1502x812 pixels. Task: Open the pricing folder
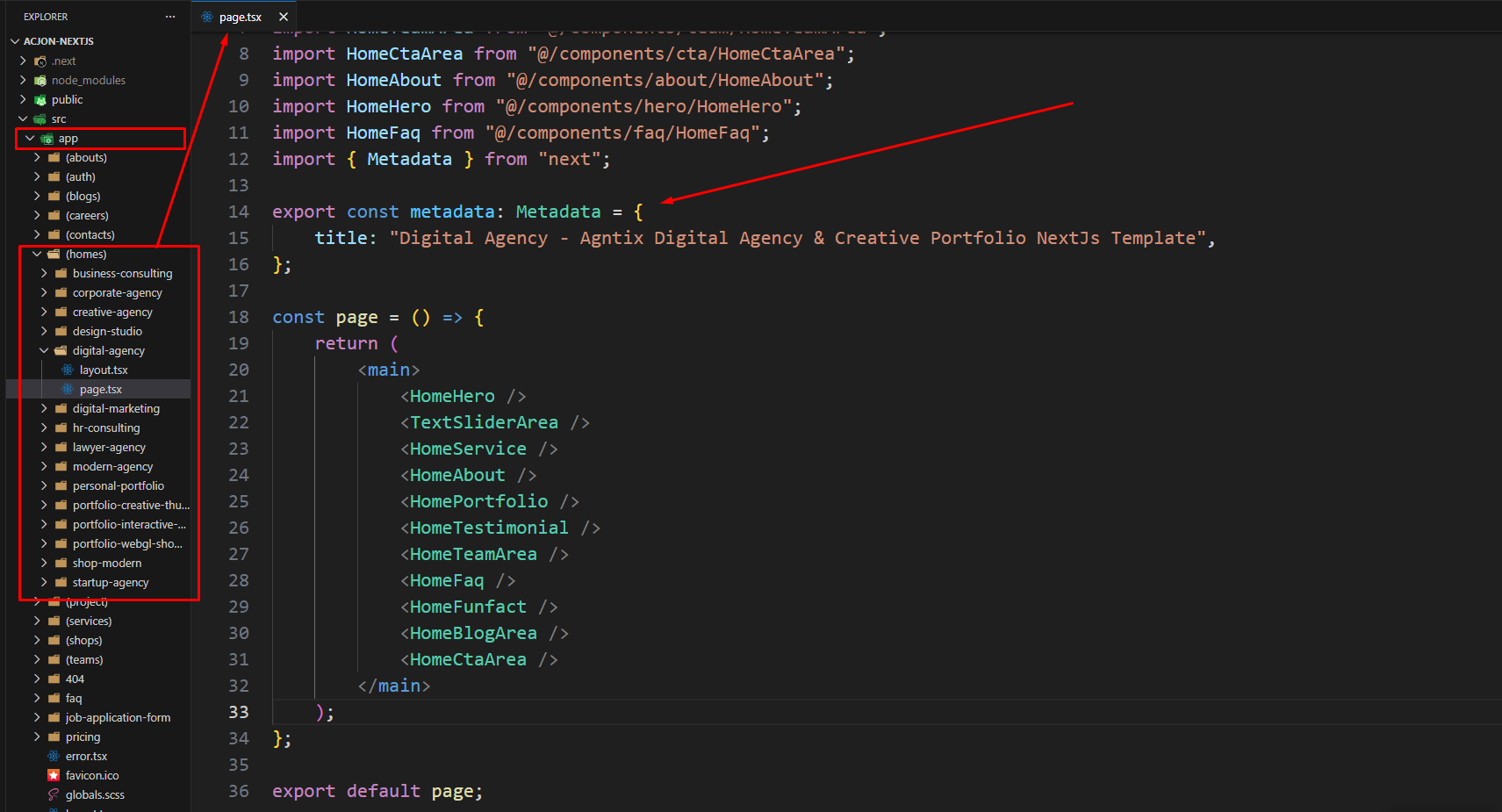pyautogui.click(x=83, y=737)
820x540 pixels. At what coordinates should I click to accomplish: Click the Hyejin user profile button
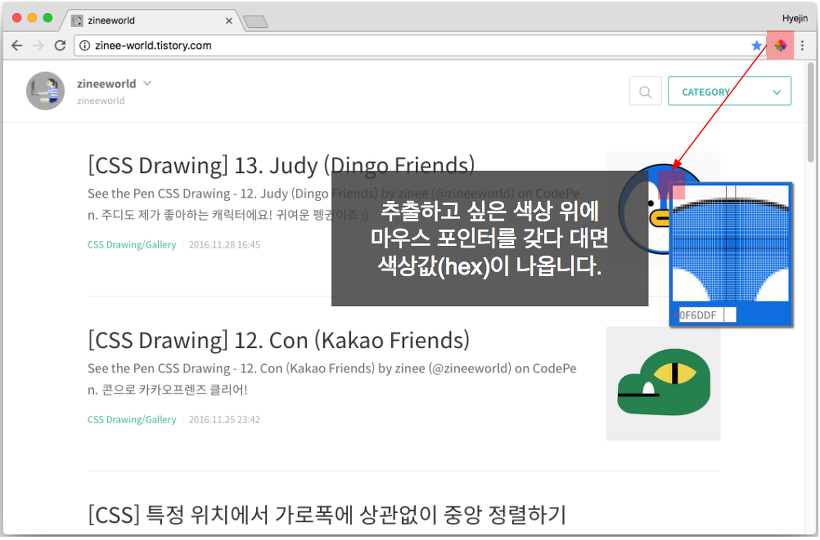pyautogui.click(x=795, y=18)
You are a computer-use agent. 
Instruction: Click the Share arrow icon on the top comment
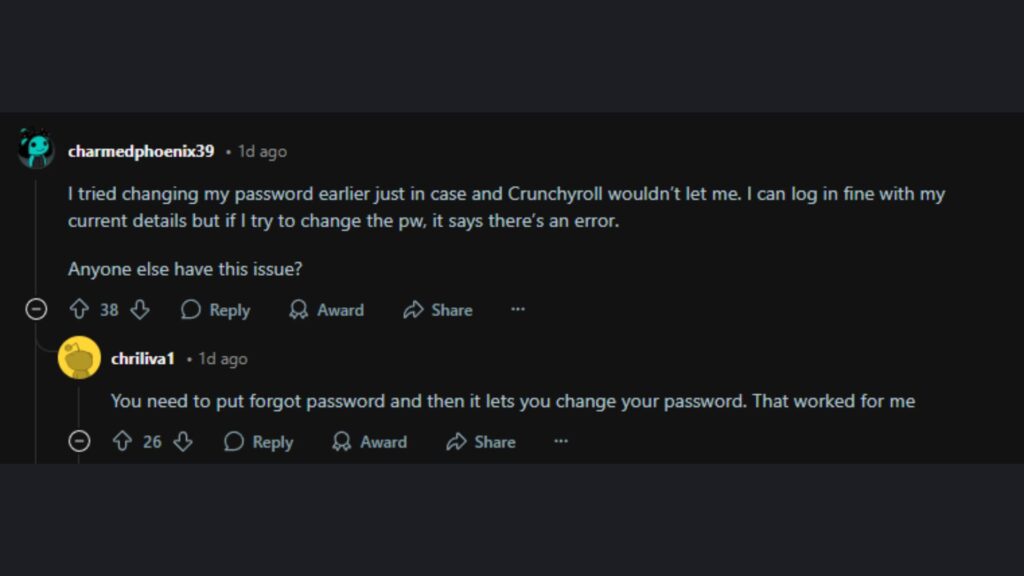(412, 310)
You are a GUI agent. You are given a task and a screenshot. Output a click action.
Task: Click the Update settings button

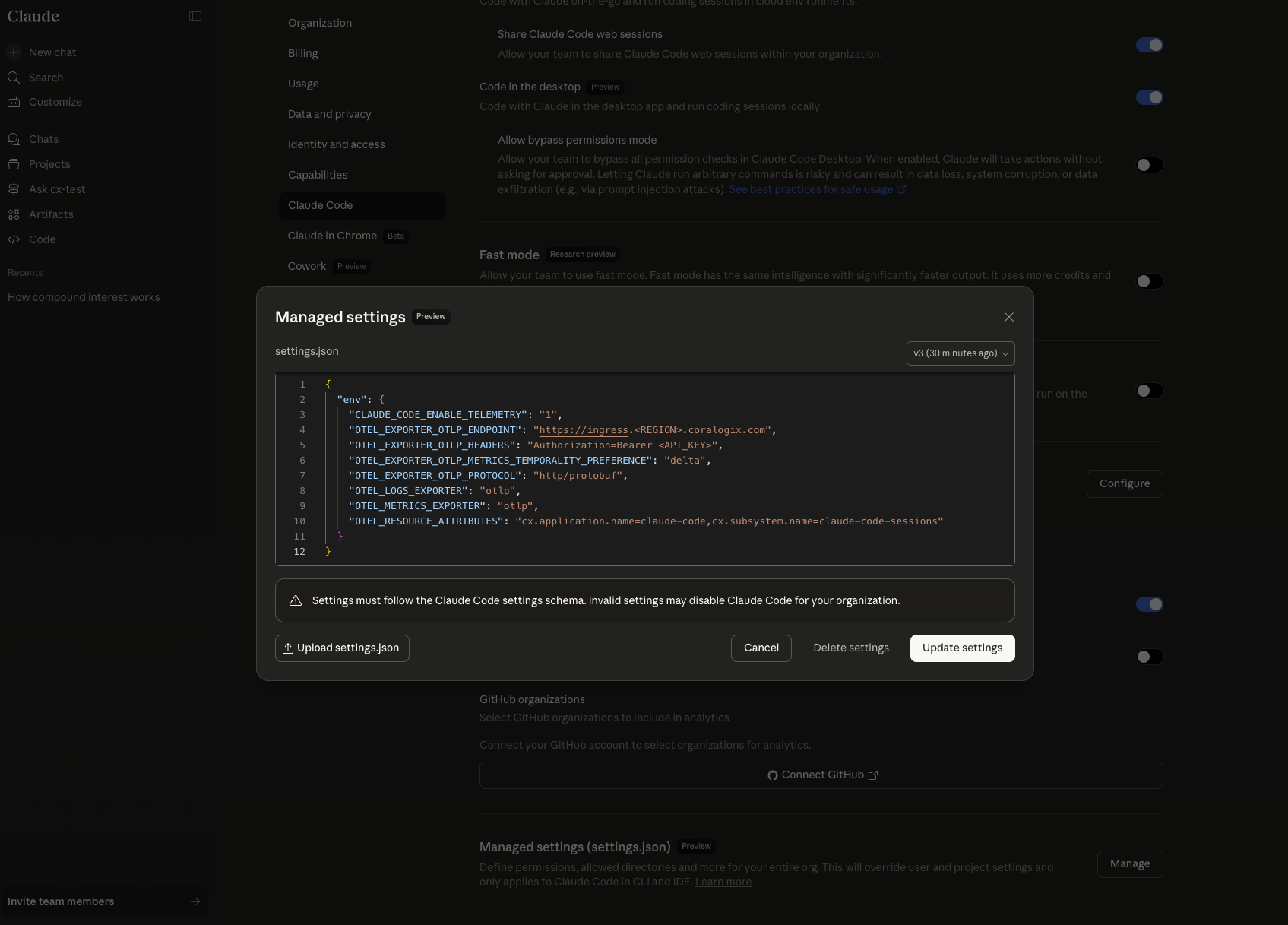tap(962, 648)
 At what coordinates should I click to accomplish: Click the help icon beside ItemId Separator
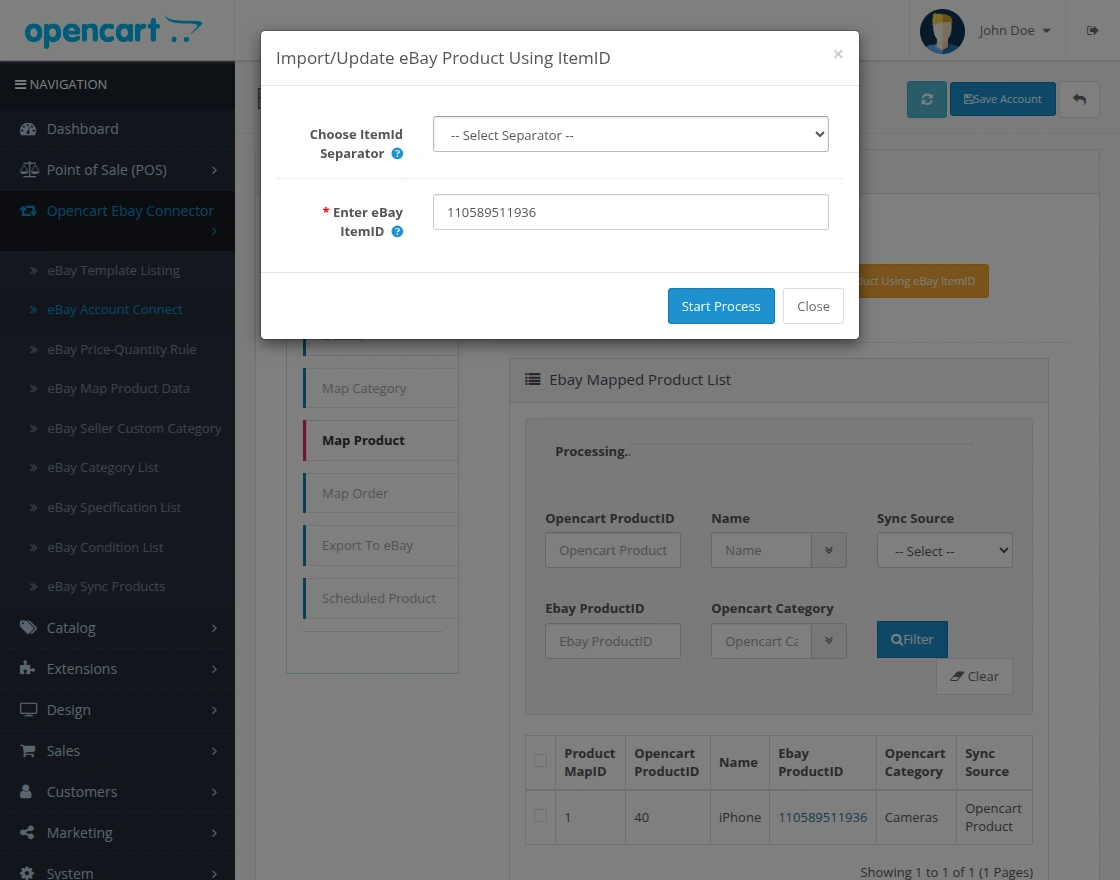click(x=397, y=154)
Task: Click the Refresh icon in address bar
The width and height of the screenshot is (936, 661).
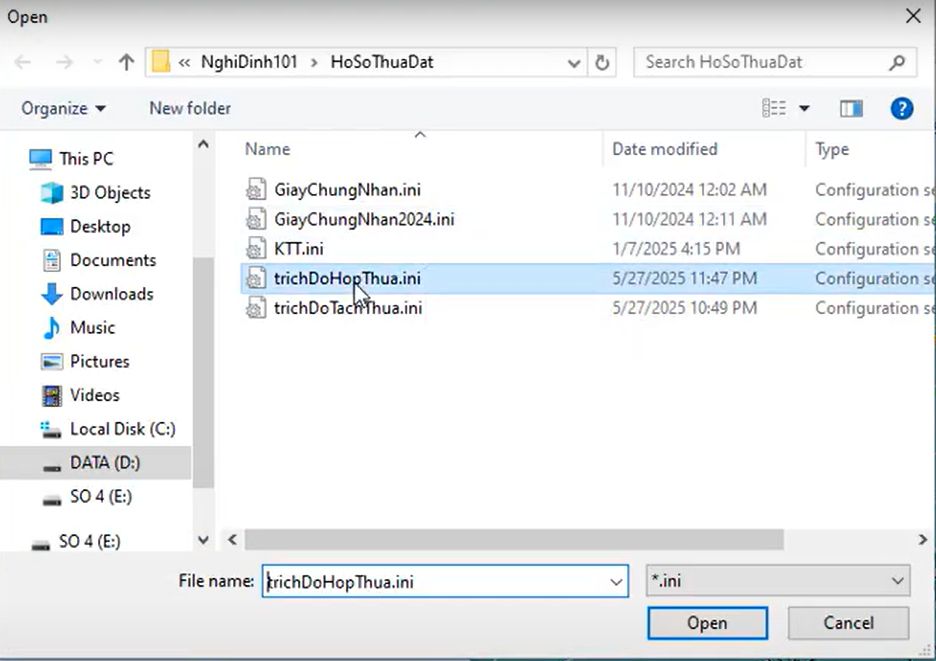Action: pos(602,62)
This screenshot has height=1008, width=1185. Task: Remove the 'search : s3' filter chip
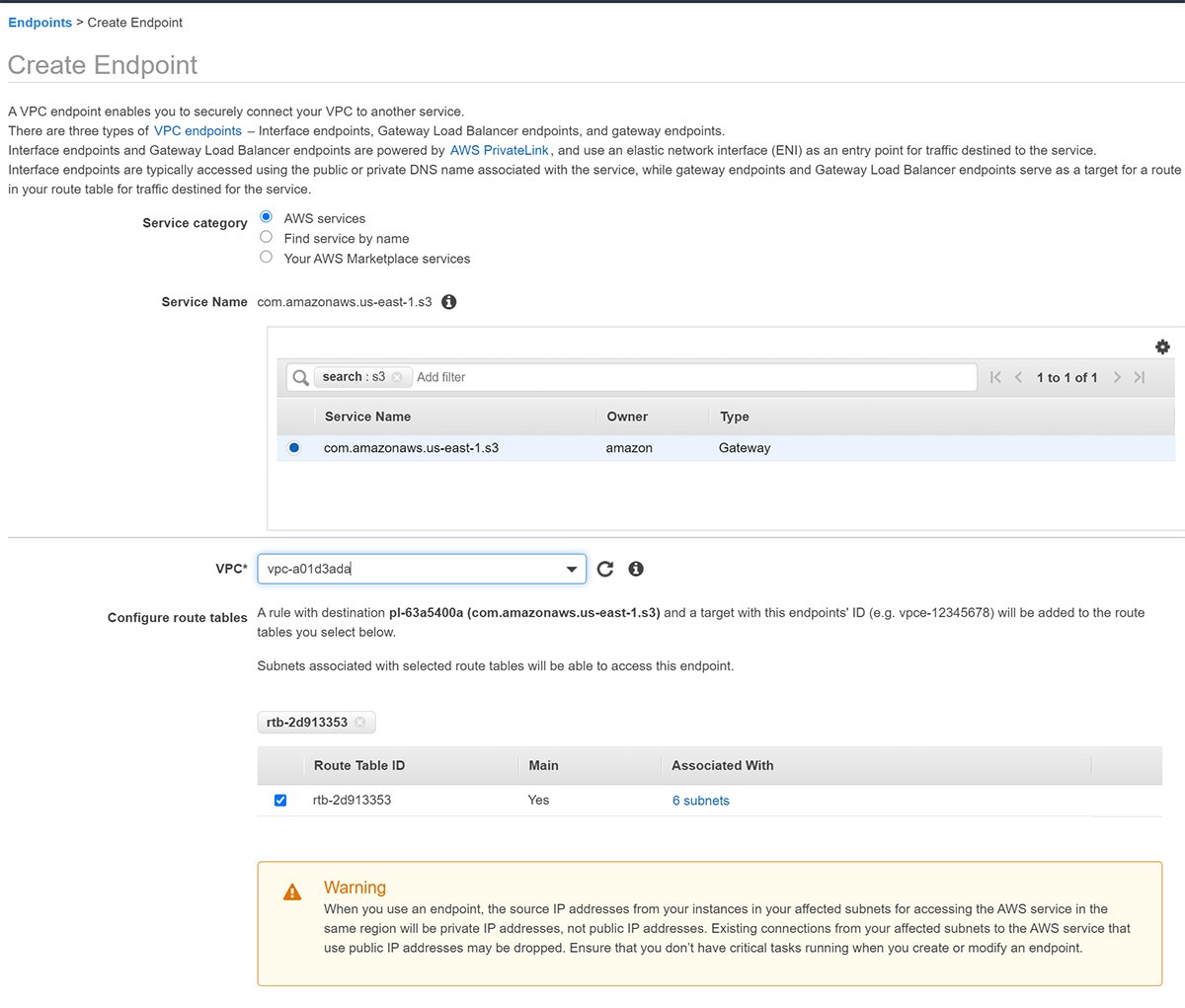pyautogui.click(x=397, y=377)
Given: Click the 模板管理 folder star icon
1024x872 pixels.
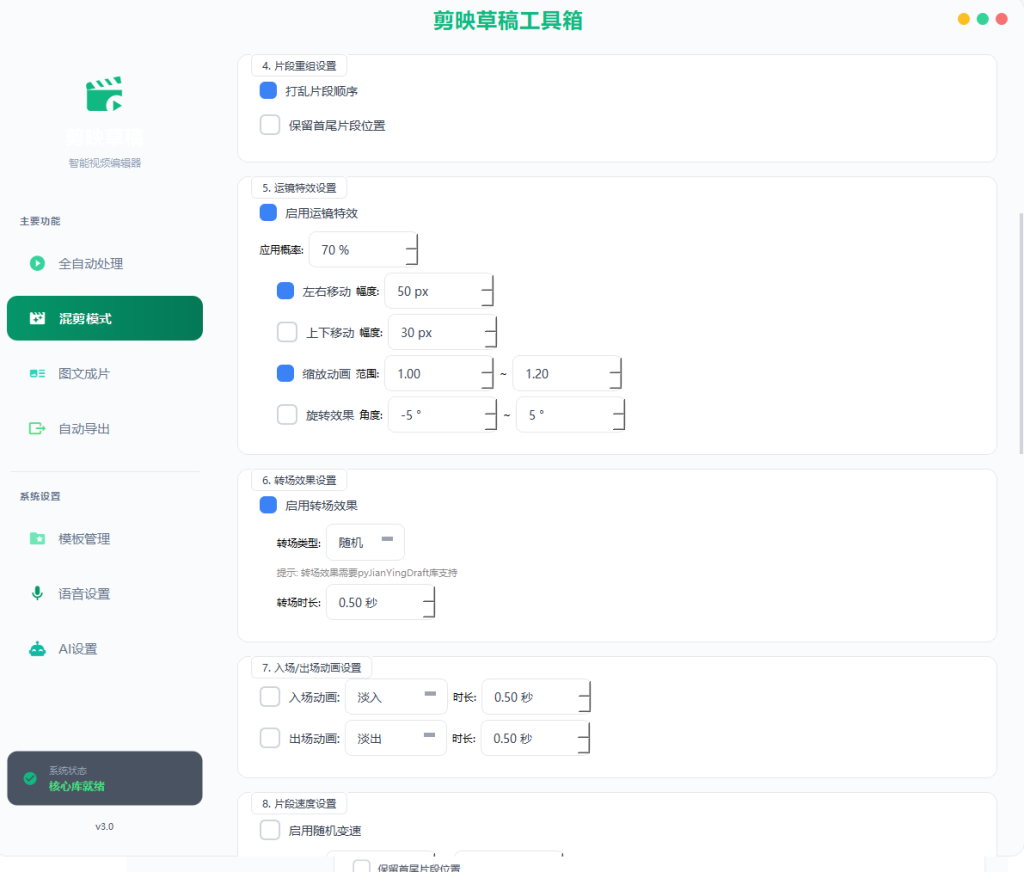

● ● ●

## Assignment:
Output, exactly and with no pictures, every line from the one that contains "At what coordinates should I click to accomplish: Click the help" through the final line of the entries.

## Answer to this task:
 At what coordinates should I click to accomplish: Click the help icon beside ItemId Separator
click(x=397, y=154)
Task: Click the Refresh icon in address bar
The width and height of the screenshot is (936, 661).
Action: pos(602,62)
This screenshot has height=1008, width=1185. Task: Remove the 'search : s3' filter chip
pyautogui.click(x=397, y=377)
Given: Click the 模板管理 folder star icon
1024x872 pixels.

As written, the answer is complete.